I wrote my in-class micro essay on a quote from “Barn Raising” by Daniel Kemmis, and wanted to expand my initial thoughts for my post this week. As Kemmis opens his essay “Barn Raising,” he starts with this resounding proclamation which stood in stark contrast to the individualist readings from last week.
“In many instances in which public undertakings or community development initiatives are blocked, there is a latent public consensus that would be more satisfying to most of the participants that what finally emerges. But in fact this consensus rarely sees the light of day. Another way to say his is that in most cases there is more common ground, and higher common ground, than the people involved ever succeed in discovering. The common ground is there (just as it was in the stock sale or the trace race), but our prevailing way of doing things blocks us from realizing it. Our failure to realize is twofold: we do not recognize the common ground (a failure to realize its existence), and we do not make It a reality (a failure to realize its potential). This twofold failure leaves out communities poorer than they need to be.”
He goes on to describe rather communitarian experiences to drive home his point that these ideas are lived out and experienced in a context that involves others. I don’t want to fall prey to the caricature that ‘individualists’ are the extremes of anti-social or completely self-centered and care nothing for other. However, as I discussed in my post The Difficulty of Emersonian ‘Self-Reliance’ I noted the inherent tension that exists when one embraces and follows the individualist ‘ideals’ to their logical outworking. As we discussed in class, this may be why there don’t seem to be many adherents to either extreme of individualism or communitarianism, but that many fall somewhere between the extremes and fluidly move around as the context and situation requires of them.
This, however, highlights the interesting element of individualism and self-interest. While last week’s readings from Emerson and Rand in particular take a stance of the individual as autonomous from others, Kemmis develops his argument that not only is isolation and individualism an inaccurate approach when compared to one’s experience, but that taking such a posture actually harms the potential outcomes that could be had, both for the individual and the collective, and it is this ‘higher common ground’ that is to be sought by way of consensus within lived community. The ideas espoused by Kemmis in “Barn Raising” are also contrary to Sumner’s position that one’s duty is ultimately to themselves and not to anyone else. As Kemmis highlights, it is not a prerequisite that the people working together and toward consensus have to enjoy each other, but that even in spite differences that the collective can and should accomplish more together than one can in attempts at isolation. The specifics of “Barn Raising” may not resonate with those that have not experienced like in a rural community, but Kemmis does well to take the reader into the events being retold so that the audience has the opportunity to take some of the underlying ideas back to the context in which they live.
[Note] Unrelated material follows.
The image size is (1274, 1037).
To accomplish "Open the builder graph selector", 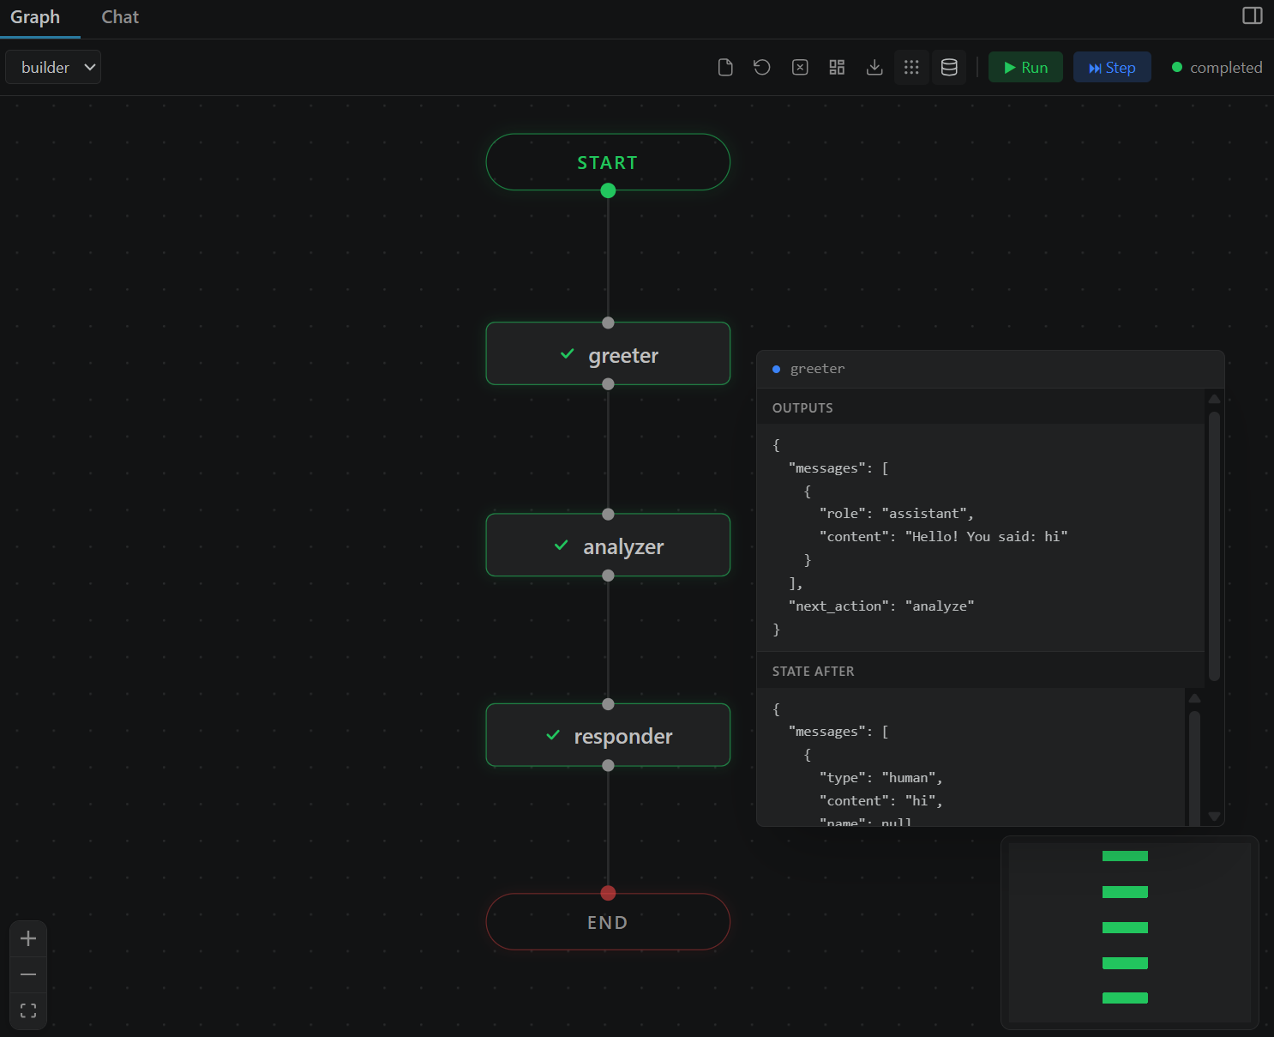I will 53,67.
One interesting example that came to mind reflecting on this tension between communitarian and individualist ideas was the documentary series produced by Ken Burns, titled, The West (due to copyright laws, I don’t believe the episodes are freely available online but if you have Netflix or Amazon Prime, you may be able to watch them there – I found them very interesting for many reasons beyond the scope of an example here). The story of America’s western expansion is one of incredible individual ambition, effort, and struggle but also one of communitarian cooperation, innovation, and adaptation (for better and worse). The motto of Manifest Destiny stands and a rather interesting intersection of both of the often conflicting approaches.